**GIVEN PASSAGE:**
Draco is a constellation in the far northern sky. Its name is Latin for dragon. It was one of the 48 constellations listed by the 2nd century astronomer Ptolemy, and remains one of the 88 modern constellations today. The north pole of the ecliptic is in Draco. Draco is circumpolar from northern latitudes, meaning that it never sets and can be seen at any time of year.
|Area||1083 sq. deg. (8th)|
|Stars with planets||19|
|Stars brighter than 3.00m||3|
|Stars within 10.00 pc (32.62 ly)||7|
|Brightest star||γ Dra (Eltanin) (2.24m)|
|Visible at latitudes between +90° and −15°.|
Best visible at 21:00 (9 p.m.) during the month of July.
Thuban (α Draconis) was the northern pole star from 3942 BC, when it moved farther north than Theta Boötis, until 1793 BC. The Egyptian Pyramids were designed to have one side facing north, with an entrance passage geometrically aligned so that Thuban would be visible at night. Due to the effects of precession, it will again be the pole star around the year AD 21000. It is a blue-white giant star of magnitude 3.7, 309 light-years from Earth. The traditional name of Alpha Draconis, Thuban, means "head of the serpent".
There are three stars above magnitude 3 in Draco. The brighter of the three, and the brightest star in Draco, is Gamma Draconis, traditionally called Etamin or Eltanin. It is an orange giant star of magnitude 2.2, 148 light-years from Earth. The aberration of starlight was discovered in 1728 when James Bradley observed Gamma Draconis. Nearby Beta Draconis, traditionally called Rastaban, is a yellow giant star of magnitude 2.8, 362 light-years from Earth. Its name shares a meaning with Thuban, "head of the serpent". Draco also features several interacting galaxies and galaxy clusters. One such massive cluster is Abell 2218, located at a distance of 3 billion light-years (redshift 0.171).
Draco is home to several double stars and binary stars. Eta Draconis (the proper name is Athebyne) is a double star with a yellow-hued primary of magnitude 2.8 and a white-hued secondary of magnitude 8.2 located south of the primary. The two are separated by 4.8 arcseconds. Mu Draconis, traditionally called Alrakis, is a binary star with two white components. Magnitude 5.6 and 5.7, the two components orbit each other every 670 years. The Alrakis system is 88 light-years from Earth. Nu Draconis is a similar binary star with two white components, 100 light-years from Earth. Both components are of magnitude 4.9 and can be distinguished in a small amateur telescope or a pair of binoculars. Omicron Draconis is a double star divisible in small telescopes. The primary is an orange giant of magnitude 4.6, 322 light-years from Earth. The secondary is of magnitude 7.8. Psi Draconis (the proper name is Dziban) is a binary star divisible in binoculars and small amateur telescopes, 72 light-years from Earth. The primary is a yellow-white star of magnitude 4.6 and the secondary is a yellow star of magnitude 5.8. 16 Draconis and 17 Draconis are part of a triple star 400 light-years from Earth, divisible in medium-sized amateur telescopes. The primary, a blue-white star of magnitude 5.1, is itself a binary with components of magnitude 5.4 and 6.5. The secondary is of magnitude 5.5 and the system is 400 light-years away. 20 Draconis is a binary star with a white-hued primary of magnitude 7.1 and a yellow-hued secondary of magnitude 7.3 located east-northeast of the primary. The two are separated by 1.2 arcseconds at their maximum and have an orbital period of 420 years. As of 2012, the two components are approaching their maximum separation. 39 Draconis is a triple star 188 light-years from Earth, divisible in small amateur telescopes. The primary is a blue star of magnitude 5.0, the secondary is a yellow star of magnitude 7.4, and the tertiary is a star of magnitude 8.0; the tertiary appears to be a close companion to the primary. 40 Draconis and 41 Draconis are a binary star divisible in small telescopes. The two orange dwarf stars are 170 light-years from Earth and are of magnitude 5.7 and 6.1.

**DATA SECTION:**

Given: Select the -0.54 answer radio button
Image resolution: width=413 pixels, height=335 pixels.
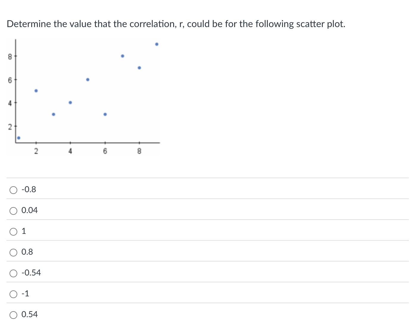Looking at the screenshot, I should pos(13,273).
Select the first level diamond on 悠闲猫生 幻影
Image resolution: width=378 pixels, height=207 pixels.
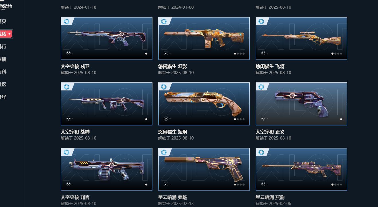[235, 54]
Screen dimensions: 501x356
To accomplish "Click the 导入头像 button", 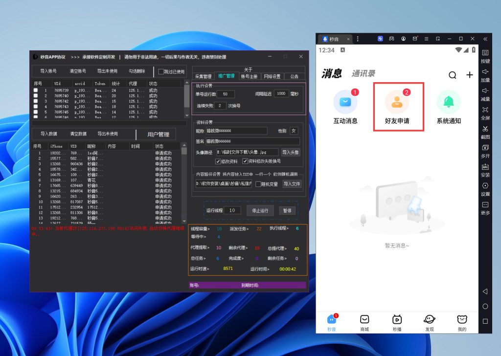I will 290,152.
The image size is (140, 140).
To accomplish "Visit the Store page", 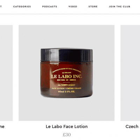I will (93, 7).
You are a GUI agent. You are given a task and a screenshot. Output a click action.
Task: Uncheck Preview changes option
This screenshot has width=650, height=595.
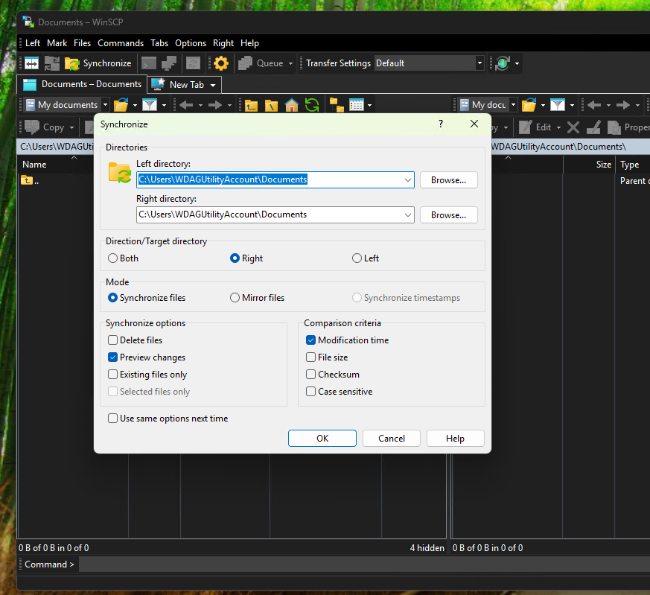click(113, 357)
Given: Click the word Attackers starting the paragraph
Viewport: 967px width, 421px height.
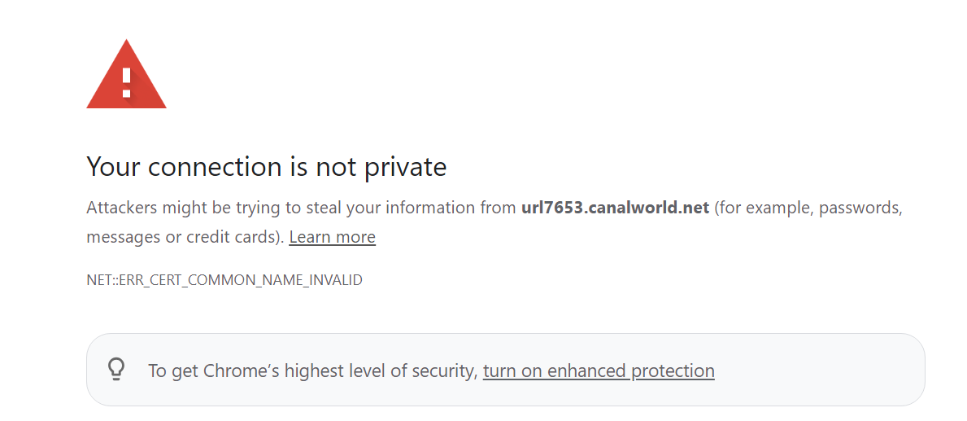Looking at the screenshot, I should click(x=121, y=208).
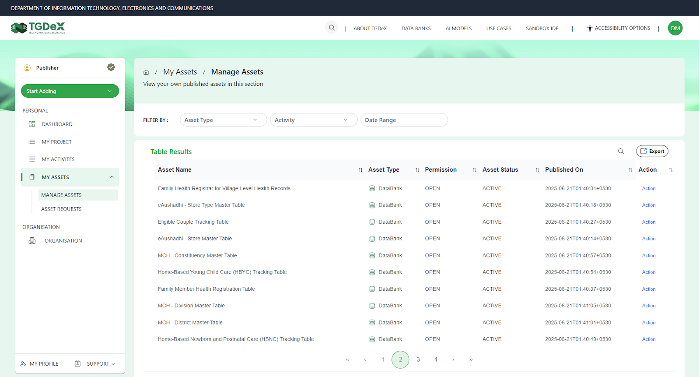
Task: Click the header search magnifier icon
Action: click(x=332, y=28)
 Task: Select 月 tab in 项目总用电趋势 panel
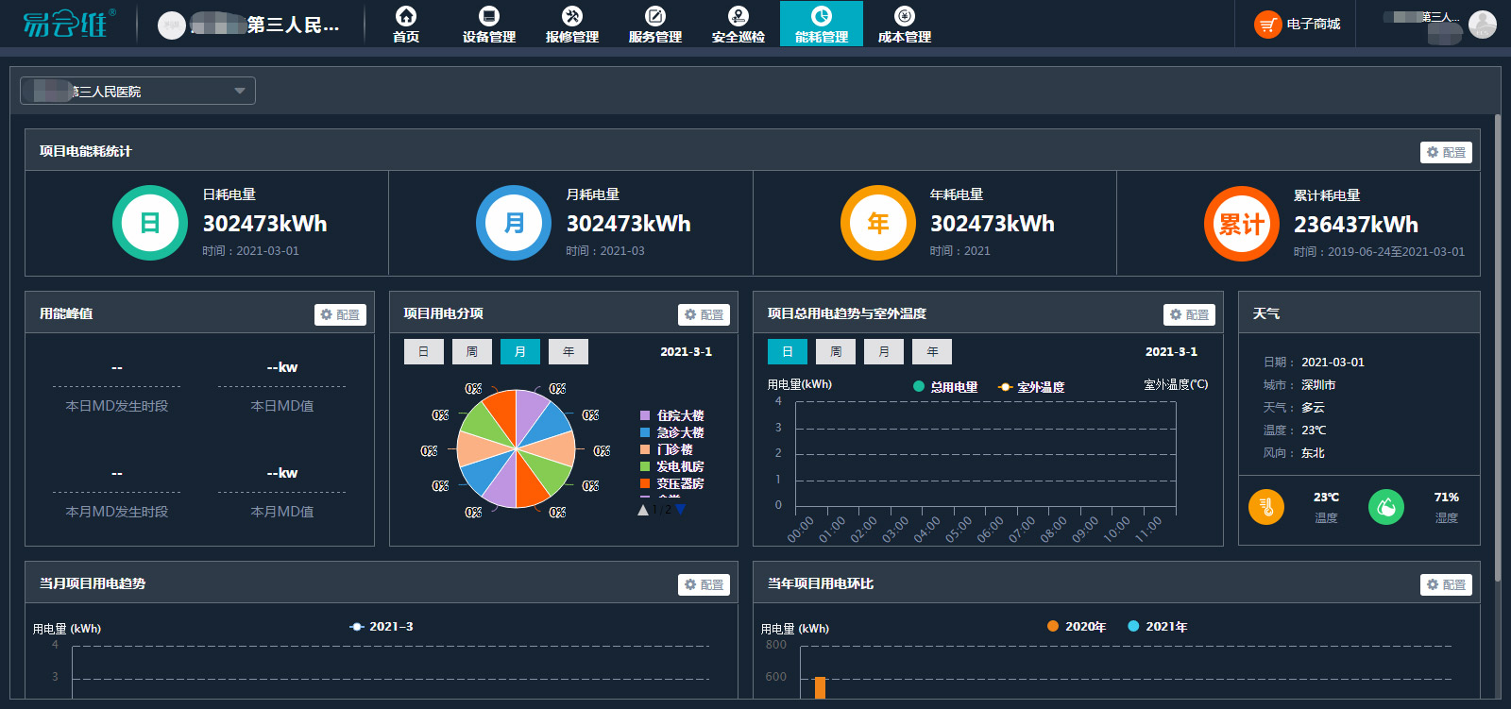[884, 351]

**WHAT THE TASK REQUIRES:** Please copy everything in the Draco text from "Draco is a constellation" down to "time of year.", word for word.

**FULL ANSWER:**
Draco is a constellation in the far northern sky. Its name is Latin for dragon. It was one of the 48 constellations listed by the 2nd century astronomer Ptolemy, and remains one of the 88 modern constellations today. The north pole of the ecliptic is in Draco. Draco is circumpolar from northern latitudes, meaning that it never sets and can be seen at any time of year.